Andrew Masullo (born 1957) currently lives and works in San Francisco. His small-scale Playskool colored compositions are exuberant, insouciant things full of textured wiggles and tipsy geometry that thrash and tumble with infectious energy. Crisp lines and scallop shapes alternate with grids and stripes in snappy, high-key hues, achieving a quirky balance, an undeniable humility.

Chuck Webster (born 1970) lives and works in Brooklyn, N.Y. His modest emblematic and biomorphic abstractions—clustered pods or loopy tongue shapes, leaf, mound and gourd forms, as well as blobby anthropomorphic heads and limbs—are characterized by buoyant, luminous hues. Painterly surfaces have been built up, sanded and burnished to a waxy sheen.

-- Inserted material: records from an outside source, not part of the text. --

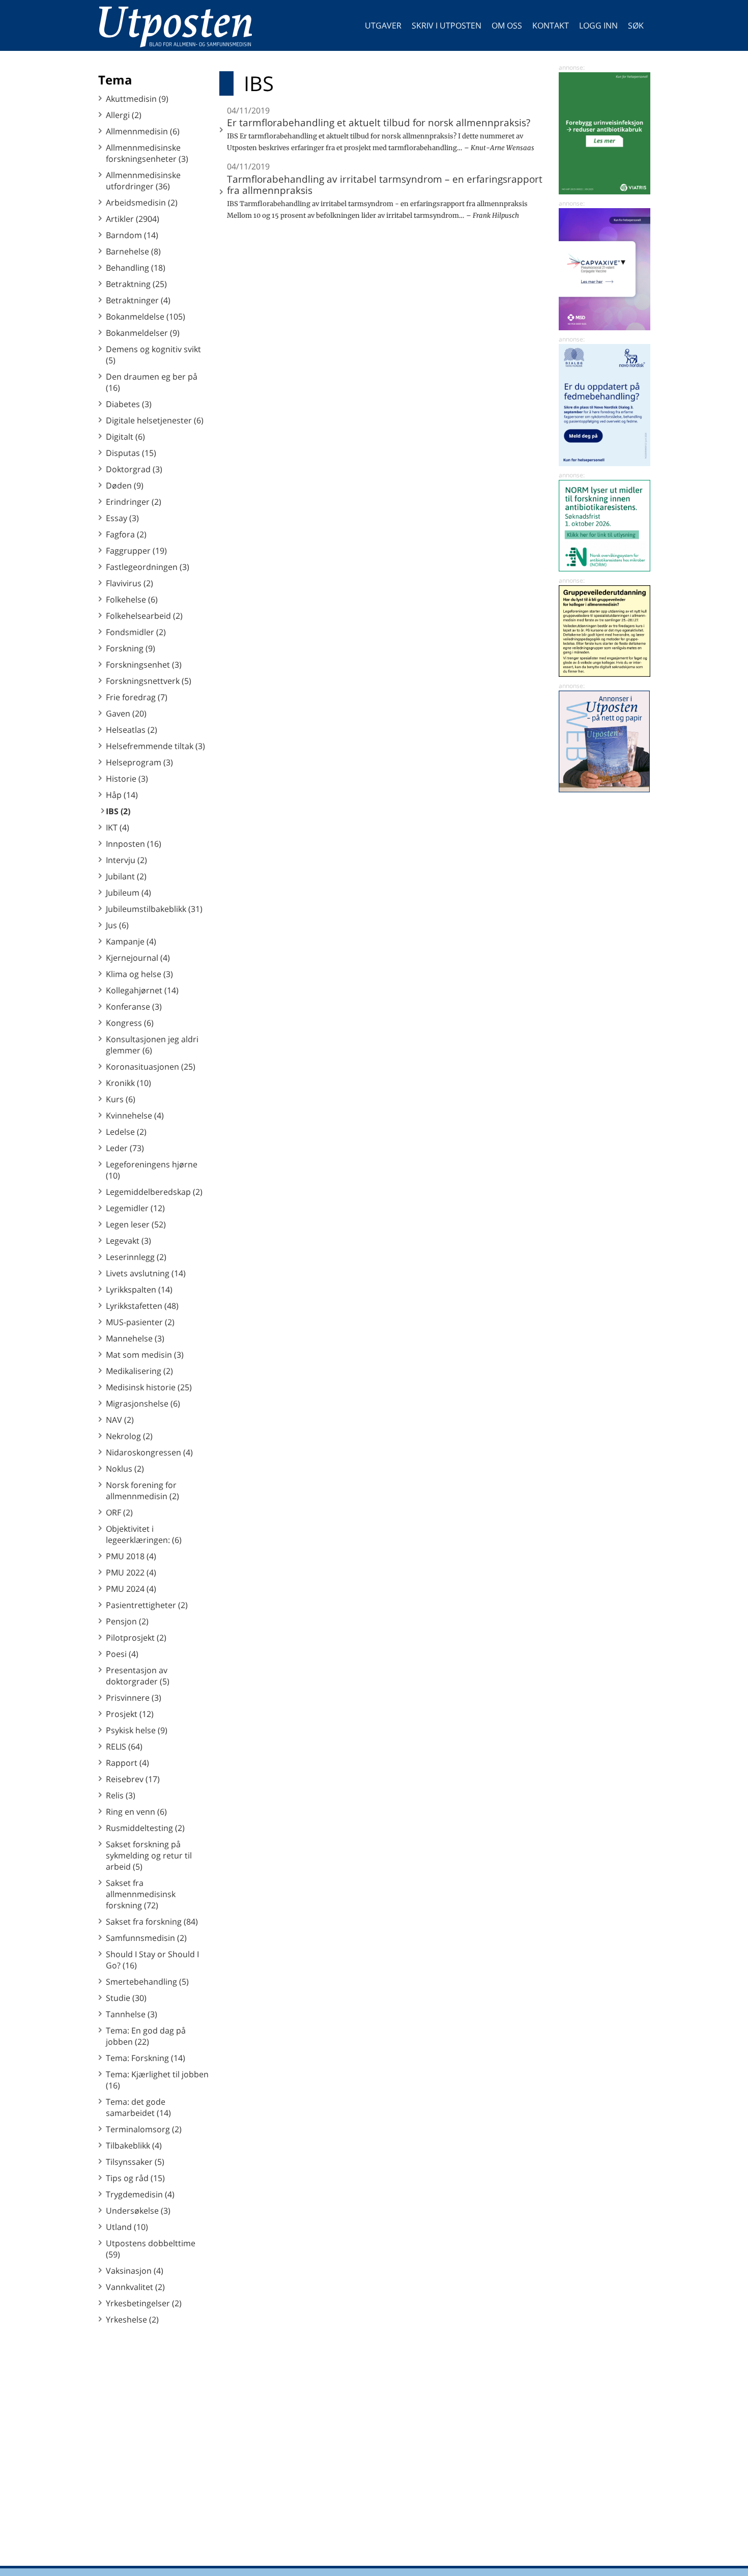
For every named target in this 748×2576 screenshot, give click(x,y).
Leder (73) (125, 1148)
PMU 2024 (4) (131, 1588)
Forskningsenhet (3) (144, 664)
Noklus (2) (125, 1468)
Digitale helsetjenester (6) (155, 420)
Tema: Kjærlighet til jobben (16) (157, 2080)
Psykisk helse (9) (136, 1730)
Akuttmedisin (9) (137, 98)
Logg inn (598, 25)
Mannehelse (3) (135, 1338)
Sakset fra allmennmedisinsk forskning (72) (141, 1894)
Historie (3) (127, 778)
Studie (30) (126, 1997)
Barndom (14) (132, 235)
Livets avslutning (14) (146, 1273)
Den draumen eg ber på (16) (151, 382)
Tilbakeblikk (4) (134, 2145)
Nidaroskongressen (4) (149, 1452)
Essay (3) (122, 518)
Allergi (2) (123, 115)
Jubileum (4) (128, 892)
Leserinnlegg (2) (136, 1257)
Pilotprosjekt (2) (136, 1637)
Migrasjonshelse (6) (143, 1403)
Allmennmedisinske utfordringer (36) (143, 180)
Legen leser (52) (136, 1224)
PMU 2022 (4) (131, 1572)
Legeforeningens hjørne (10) (151, 1170)
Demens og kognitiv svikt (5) (153, 355)
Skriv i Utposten (446, 25)
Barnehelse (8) (133, 251)
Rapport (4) (127, 1762)
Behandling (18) (135, 267)
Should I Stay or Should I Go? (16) (152, 1960)
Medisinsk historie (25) (149, 1387)
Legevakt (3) (128, 1240)
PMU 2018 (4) (131, 1556)
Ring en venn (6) (136, 1811)
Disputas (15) (131, 453)
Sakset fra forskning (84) (152, 1921)
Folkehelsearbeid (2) (144, 615)
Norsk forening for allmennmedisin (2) (142, 1490)
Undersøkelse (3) (138, 2210)
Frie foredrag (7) (136, 697)
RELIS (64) (124, 1746)
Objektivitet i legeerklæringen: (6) (144, 1534)
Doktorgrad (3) (134, 469)
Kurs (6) (120, 1099)
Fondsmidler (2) (136, 632)
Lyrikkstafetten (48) (142, 1305)
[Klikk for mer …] (604, 191)
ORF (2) (119, 1512)
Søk (636, 25)
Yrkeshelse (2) (132, 2319)
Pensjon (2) (127, 1621)
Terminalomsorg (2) (144, 2129)
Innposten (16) (133, 843)
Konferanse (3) (134, 1006)
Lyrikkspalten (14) (139, 1289)
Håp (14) (122, 794)
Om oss (507, 25)
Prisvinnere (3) (133, 1697)
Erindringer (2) (133, 501)
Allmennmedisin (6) (143, 131)
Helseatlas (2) (131, 729)
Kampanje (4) (131, 941)
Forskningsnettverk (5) (148, 680)
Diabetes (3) (129, 404)
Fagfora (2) (126, 534)
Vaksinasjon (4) (134, 2270)
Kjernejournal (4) (138, 957)
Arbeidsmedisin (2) (142, 202)
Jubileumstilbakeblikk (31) (154, 908)
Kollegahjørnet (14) (142, 990)
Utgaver (383, 25)
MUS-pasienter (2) (140, 1322)
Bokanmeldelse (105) (145, 316)
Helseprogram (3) (139, 762)
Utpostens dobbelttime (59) (150, 2249)
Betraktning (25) (136, 284)
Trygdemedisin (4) (140, 2194)
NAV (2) (120, 1419)
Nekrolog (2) (129, 1436)
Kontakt (550, 25)
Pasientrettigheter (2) (147, 1605)
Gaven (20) (126, 713)
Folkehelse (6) (132, 599)
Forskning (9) (130, 648)
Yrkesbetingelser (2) (144, 2303)
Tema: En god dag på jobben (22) (146, 2036)
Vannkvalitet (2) (135, 2287)
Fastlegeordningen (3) (147, 567)
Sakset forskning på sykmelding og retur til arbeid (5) (149, 1855)
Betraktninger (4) (138, 300)
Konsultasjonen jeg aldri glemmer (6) (152, 1045)
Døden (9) (124, 485)
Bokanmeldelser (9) (143, 332)
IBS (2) (118, 811)
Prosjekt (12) (130, 1714)
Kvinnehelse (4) (135, 1115)
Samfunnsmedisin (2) (146, 1937)
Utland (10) (127, 2226)
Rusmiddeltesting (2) (145, 1828)
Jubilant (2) (126, 876)
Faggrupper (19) (136, 550)
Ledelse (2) (126, 1131)
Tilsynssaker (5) (135, 2161)
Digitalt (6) (125, 436)
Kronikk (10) (128, 1083)
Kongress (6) (130, 1022)
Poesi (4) (122, 1653)
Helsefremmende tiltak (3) (155, 746)
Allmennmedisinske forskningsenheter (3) (147, 153)
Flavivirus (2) (129, 583)
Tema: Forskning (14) (145, 2058)
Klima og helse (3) (139, 974)
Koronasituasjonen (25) (150, 1066)
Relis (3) (120, 1795)
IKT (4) (117, 827)
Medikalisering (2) (139, 1371)
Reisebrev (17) (133, 1779)
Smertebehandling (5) (147, 1981)
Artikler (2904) (132, 218)
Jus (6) (117, 925)
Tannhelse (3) (131, 2014)
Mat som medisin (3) (145, 1354)
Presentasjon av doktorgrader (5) (137, 1676)
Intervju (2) (126, 860)
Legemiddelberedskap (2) (154, 1191)
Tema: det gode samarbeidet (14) (138, 2107)
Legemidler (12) (135, 1208)
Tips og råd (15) (135, 2178)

Chris Martin (born 1954) lives and works in Brooklyn, N.Y. His compulsive paintings are playful, unpredictable encounters of the world around him, combining found objects and collage in abstract geometries and bold rhythmic patterns. Martin's small abstractions serve as investigations in color, form and texture—some thick and lumpy, others painted with spare restraint indicative of an unstable, constantly shifting internal landscape. Chris Martin: Painting Big, a three-part exhibition (and Martin's first museum solo) opened at the Corcoran Gallery of Art, Washington D.C. in June.